This is the mail archive of the
mailing list for the GCC project.
Re: Honnor ix86_accumulate_outgoing_args again
- From: Jan Hubicka <hubicka at ucw dot cz>
- To: Vladimir Makarov <vmakarov at redhat dot com>
- Cc: Jan Hubicka <hubicka at ucw dot cz>, gcc-patches at gcc dot gnu dot org, hjl dot tools at gmail dot com, ubizjak at gmail dot com, rth at redhat dot com, Ganesh dot Gopalasubramanian at amd dot com
- Date: Thu, 3 Oct 2013 15:05:24 +0200
- Subject: Re: Honnor ix86_accumulate_outgoing_args again
- Authentication-results: sourceware.org; auth=none
- References: <20131002173249 dot GB12304 at kam dot mff dot cuni dot cz> <20131002224516 dot GA26046 at kam dot mff dot cuni dot cz> <524CC41F dot 5090801 at redhat dot com>
> and because LRA still misses some reload functionality for
> elimination. I am a bit embarrassed: I have this thing to do for 4
> months and I still did not start to work on it yet. There are too
> much things on my plate.
> As we are going to use outgoing arg accumulation, this problem is
> becoming higher priority one.
we currently use outgoing arg accumulation always on x86_64, I plan to
re-disable arg accumulation on CPUs that handle push/pop well (i.e. have stack
engine). This brings nice code size savings.
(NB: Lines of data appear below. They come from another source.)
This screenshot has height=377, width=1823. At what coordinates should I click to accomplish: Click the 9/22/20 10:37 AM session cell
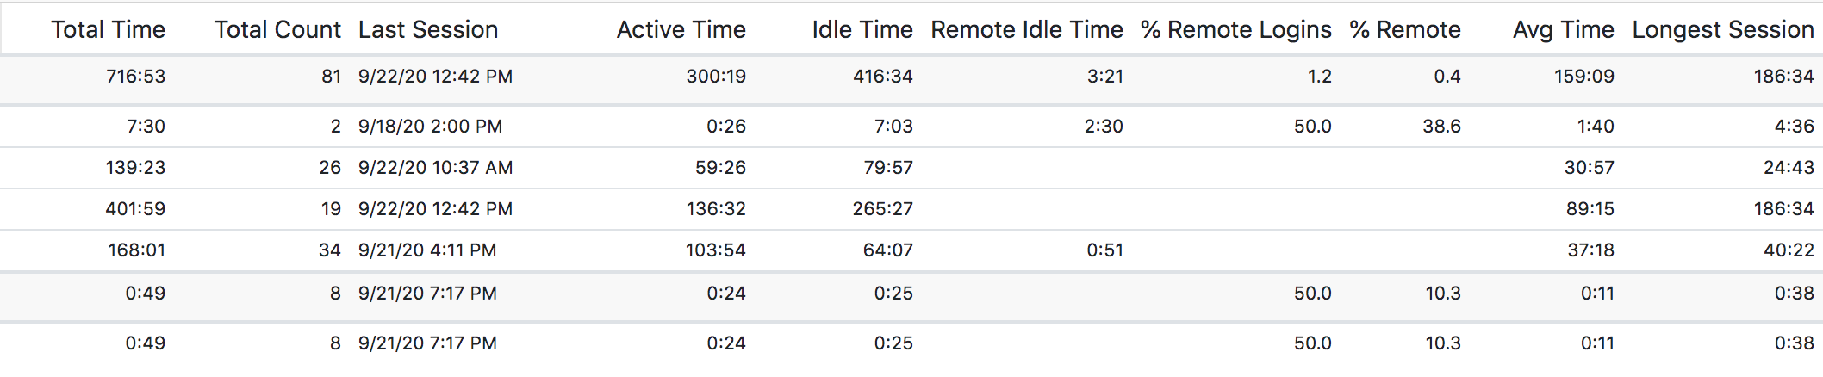tap(435, 168)
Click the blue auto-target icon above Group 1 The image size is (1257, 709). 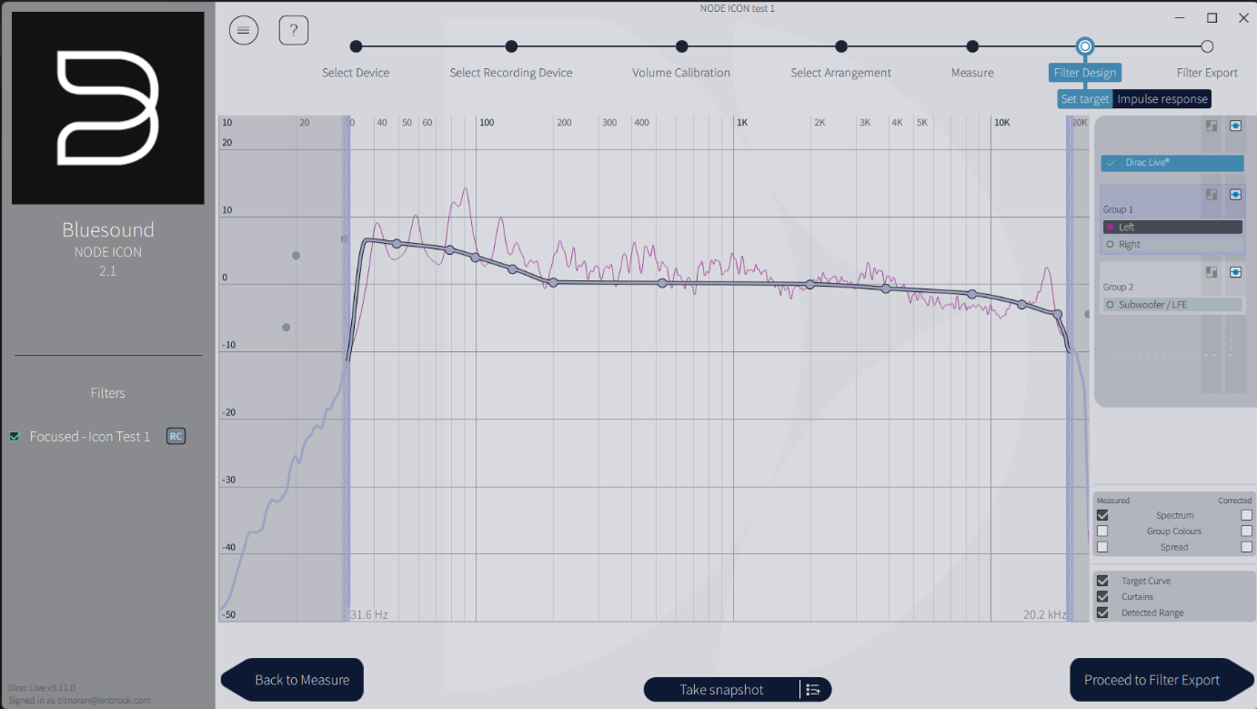pos(1235,194)
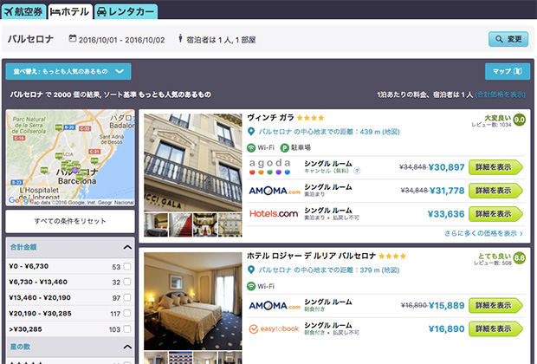Switch to the 航空券 tab
The image size is (537, 364).
23,11
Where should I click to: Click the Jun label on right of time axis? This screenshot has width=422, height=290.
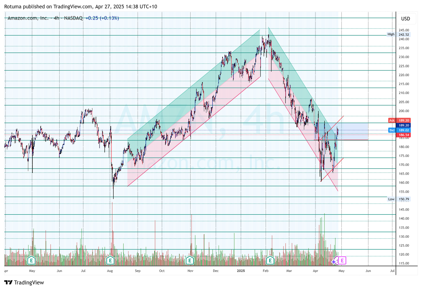(368, 271)
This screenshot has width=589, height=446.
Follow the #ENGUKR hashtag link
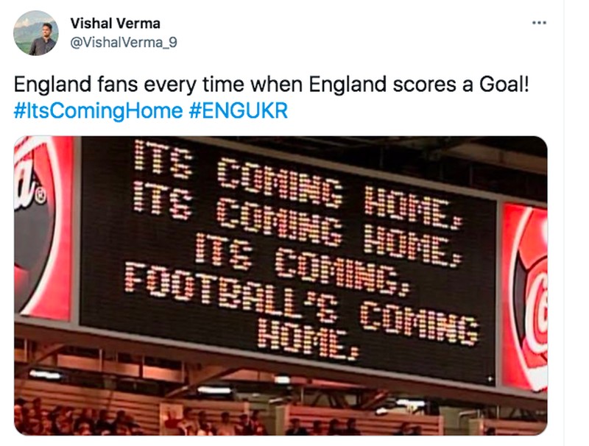click(x=238, y=111)
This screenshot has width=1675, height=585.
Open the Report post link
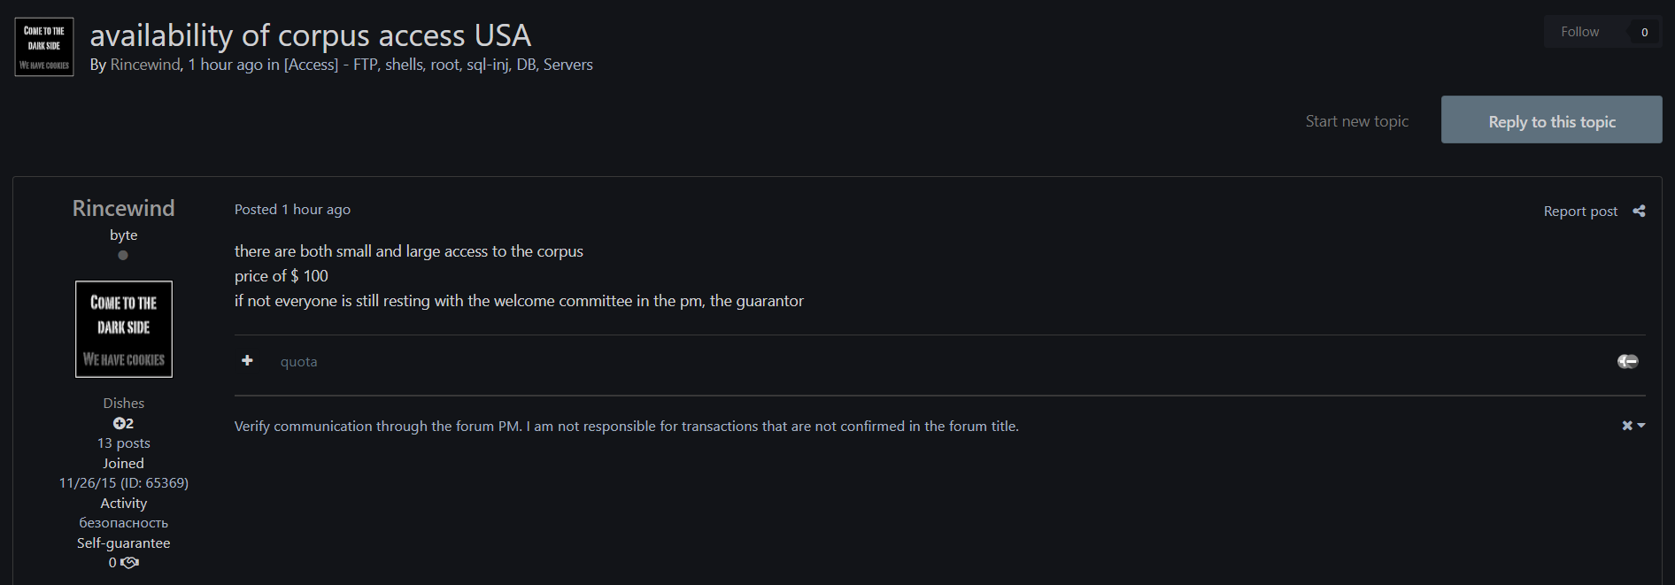pos(1579,211)
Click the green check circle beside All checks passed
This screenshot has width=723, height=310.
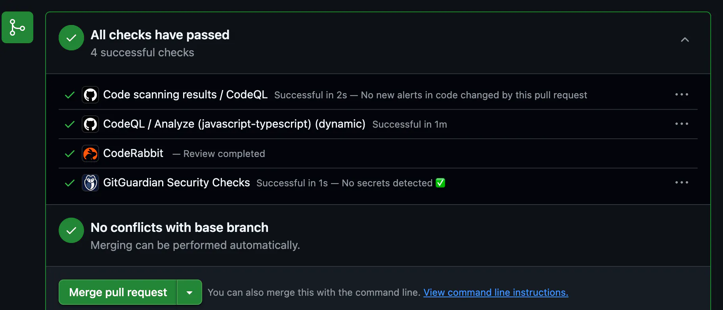[71, 38]
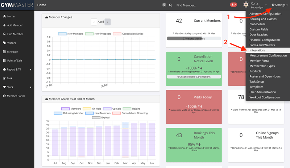Click the magnifying glass search icon in top bar

[x=170, y=5]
I wonder how much this actually comes from not omitting frame pointer in
non-leaf functions with IRA. EBP based addressing is more compact than ESP
and thus -fomit-frame-pointer is disabled with -Os.
Perhaps frame elimination can be actually decided on by register allocation?
On similar note I just benchmarked -mfpmath=sse for 32bit code and it is quite
big performance win and again causes about 5% code size regression. I want to
propose defaulting to -mfpmath=sse for 32bit for -ffast-math and -Ofast. (in a
way I would like to see -mfpmath=sse by default for 32bit on CPUs supporting
SSE2, but that has been voted down long time ago becuase it loses the 80bit
precision for temporaries in double/float computations).
I wonder if we can eventually make -mfpmath=sse,387 working well (I did not
bechmark it yet, but statically it still produces more spiling than -mfpmath=sse)
and/or if we can possibly decide on fpmath based on hotness of function
(at least with profile around).
Thanks for all the hard work on IRA!